In Group 3, BCL-2 positivity was found to be 23.3% in our study, which was slightly lower than Sousa et al. (25%)[13] and Tanda et al. (30%)[34] studies. This might be due to subtle inherent genetic differences among different populations, gender and age of the population and anatomical location of the studied lesions. In the various studies, it is observed that BCL-2 is present from initial stages of carcinogenesis up to appearance of metastasis in oral cancer.[27,28] Therefore, the high immune expression of BCL-2 in Groups 2 and 3 compared with Group 1 may indicate premalignant potential of these two groups. Alterations in BCL-2 expression play a role in cellular differentiation and development of tumors and this oncoprotein has a role in early stages of tumor progression as it is up regulated in sequentially progressing OED.[35]

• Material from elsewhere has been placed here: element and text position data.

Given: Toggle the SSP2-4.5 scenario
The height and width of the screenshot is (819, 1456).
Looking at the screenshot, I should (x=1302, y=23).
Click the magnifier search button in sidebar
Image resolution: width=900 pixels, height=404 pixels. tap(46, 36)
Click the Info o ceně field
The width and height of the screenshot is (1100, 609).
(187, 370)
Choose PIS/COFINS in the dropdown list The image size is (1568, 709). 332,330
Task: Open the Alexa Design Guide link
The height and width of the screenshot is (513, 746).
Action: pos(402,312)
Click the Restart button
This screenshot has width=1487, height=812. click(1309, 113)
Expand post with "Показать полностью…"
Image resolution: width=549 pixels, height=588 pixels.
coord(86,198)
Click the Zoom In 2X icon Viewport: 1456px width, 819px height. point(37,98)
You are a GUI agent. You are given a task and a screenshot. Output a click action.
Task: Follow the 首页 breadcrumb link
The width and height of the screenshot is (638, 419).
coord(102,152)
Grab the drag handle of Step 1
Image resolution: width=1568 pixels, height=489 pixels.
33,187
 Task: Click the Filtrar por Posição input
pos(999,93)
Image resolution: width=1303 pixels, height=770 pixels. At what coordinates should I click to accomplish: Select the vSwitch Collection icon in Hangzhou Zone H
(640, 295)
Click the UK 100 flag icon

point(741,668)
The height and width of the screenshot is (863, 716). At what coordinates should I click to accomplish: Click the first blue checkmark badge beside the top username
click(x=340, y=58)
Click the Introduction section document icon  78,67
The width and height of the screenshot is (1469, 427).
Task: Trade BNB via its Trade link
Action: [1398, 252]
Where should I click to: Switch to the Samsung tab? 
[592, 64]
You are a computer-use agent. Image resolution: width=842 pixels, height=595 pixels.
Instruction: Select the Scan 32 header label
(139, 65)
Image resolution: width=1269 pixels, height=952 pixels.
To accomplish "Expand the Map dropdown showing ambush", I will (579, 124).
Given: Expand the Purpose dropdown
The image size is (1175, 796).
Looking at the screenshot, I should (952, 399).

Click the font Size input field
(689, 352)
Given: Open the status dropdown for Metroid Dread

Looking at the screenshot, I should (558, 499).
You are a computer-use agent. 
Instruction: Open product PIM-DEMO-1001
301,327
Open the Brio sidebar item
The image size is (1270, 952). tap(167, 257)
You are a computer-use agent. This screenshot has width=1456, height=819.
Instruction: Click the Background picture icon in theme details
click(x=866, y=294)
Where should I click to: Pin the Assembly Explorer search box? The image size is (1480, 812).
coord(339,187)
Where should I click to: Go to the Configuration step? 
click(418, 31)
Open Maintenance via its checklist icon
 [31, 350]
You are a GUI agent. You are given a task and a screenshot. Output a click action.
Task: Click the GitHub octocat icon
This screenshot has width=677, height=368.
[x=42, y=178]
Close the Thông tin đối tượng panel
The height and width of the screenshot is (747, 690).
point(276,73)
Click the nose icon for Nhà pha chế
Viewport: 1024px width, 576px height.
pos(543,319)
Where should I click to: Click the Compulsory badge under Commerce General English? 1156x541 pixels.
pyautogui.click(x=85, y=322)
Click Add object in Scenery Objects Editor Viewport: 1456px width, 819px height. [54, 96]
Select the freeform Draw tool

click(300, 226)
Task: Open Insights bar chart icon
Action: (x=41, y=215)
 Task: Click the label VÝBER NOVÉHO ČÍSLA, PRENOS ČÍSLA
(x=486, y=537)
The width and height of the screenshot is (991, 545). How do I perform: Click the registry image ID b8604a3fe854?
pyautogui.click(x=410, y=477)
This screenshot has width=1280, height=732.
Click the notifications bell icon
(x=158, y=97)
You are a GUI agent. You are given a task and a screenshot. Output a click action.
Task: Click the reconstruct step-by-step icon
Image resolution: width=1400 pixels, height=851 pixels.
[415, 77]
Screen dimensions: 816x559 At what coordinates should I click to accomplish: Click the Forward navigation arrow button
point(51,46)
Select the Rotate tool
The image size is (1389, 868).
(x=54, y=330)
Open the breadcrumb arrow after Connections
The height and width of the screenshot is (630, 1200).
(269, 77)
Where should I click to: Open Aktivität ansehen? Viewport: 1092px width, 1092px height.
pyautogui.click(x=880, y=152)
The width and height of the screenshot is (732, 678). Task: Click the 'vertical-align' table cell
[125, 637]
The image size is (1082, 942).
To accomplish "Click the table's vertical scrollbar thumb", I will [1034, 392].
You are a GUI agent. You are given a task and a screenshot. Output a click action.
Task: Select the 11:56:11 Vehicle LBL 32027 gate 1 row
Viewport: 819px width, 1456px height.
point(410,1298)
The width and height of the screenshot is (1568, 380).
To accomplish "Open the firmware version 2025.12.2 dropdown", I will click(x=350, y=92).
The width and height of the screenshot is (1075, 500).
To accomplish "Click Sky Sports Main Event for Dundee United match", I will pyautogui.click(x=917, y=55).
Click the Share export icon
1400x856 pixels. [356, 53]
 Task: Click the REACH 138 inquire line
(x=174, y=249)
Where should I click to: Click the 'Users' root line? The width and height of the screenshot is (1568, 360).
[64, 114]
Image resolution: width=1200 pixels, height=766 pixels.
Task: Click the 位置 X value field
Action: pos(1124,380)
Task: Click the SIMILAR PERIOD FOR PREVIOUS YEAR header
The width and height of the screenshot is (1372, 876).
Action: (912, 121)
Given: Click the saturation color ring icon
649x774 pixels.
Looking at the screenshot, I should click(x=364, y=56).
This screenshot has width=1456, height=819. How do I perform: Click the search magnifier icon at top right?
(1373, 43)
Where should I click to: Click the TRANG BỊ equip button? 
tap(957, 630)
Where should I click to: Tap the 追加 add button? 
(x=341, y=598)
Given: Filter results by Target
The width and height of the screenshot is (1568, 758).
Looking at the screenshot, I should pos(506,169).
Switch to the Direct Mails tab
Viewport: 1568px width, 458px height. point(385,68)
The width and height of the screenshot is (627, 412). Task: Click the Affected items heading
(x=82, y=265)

BAX is a BCL-2-related protein that promotes apoptosis. It plays a tumor suppressor role in human malignancies and high BAX expression is associated with favorable prognosis in several cancer types.[36] According to Zhan et al.,[37] BAX expression is selectively induced in apoptosis — proficient cells; therefore, OSCC cells with elevated BAX expression could be those that are primed for apoptosis due to the inherent genetic instability associated with malignant transformation.

In this study, the positivity rate for BAX in Group 1 (50%), Group 2 (56.61%) and Group 3 (73.26%) had no statistical significant difference and was almost similar to Sousa et al.[13] study showing 50% in Group 2 and 83.33% in Group 3. Though BAX is a pro apoptotic protein, it is not used much as a marker to assess malignant transformation in Groups 2 and 3. Although BAX and BCL-2 are strongly associated in apoptosis, no correlation between these proteins was observed in this study, which can be explained by the existence of different mechanisms of apoptosis regulation. The expression of BAX was lower in Group 2 compared to Group 3 possibly preventing the death of genetically damaged cells and consequently increasing the malignant transformation risk.

Markers are useful in predicting severity of malignant transformation risk. A potential advantage of the use of immunohistochemical markers is their application to routinely processed surgical specimens. However, technical pitfalls of IHC technique should also be considered as a limitation, because differences in antigen retrieval procedure and diverse antibody clones are sources for various interpretations of protein expression. Therefore, there is a need for identification of any alterations that can indicate a possible malignant transformation. Larger prospective studies are needed to confirm these findings.

CONCLUSION

Groups 2 and 3 established a potential tendency for malignancy compared to Group 1 and Ki-67, p53 and BCL-2 can be considered as reliable prognostic markers for malignancy. Though BAX is a proapoptotic protein, it appears that it is not of much use as a marker to assess malignant transformation in these groups. Alterations in expression of these proteins play a role in cellular differentiation and development and progression of tumor as these proteins participate actively in oral carcinogenesis.

Footnotes

Source of Support: Nil.

Conflict of Interest: The authors of this manuscript declare that they have no conflicts of interest, real or perceived, financial or non-financial in this article.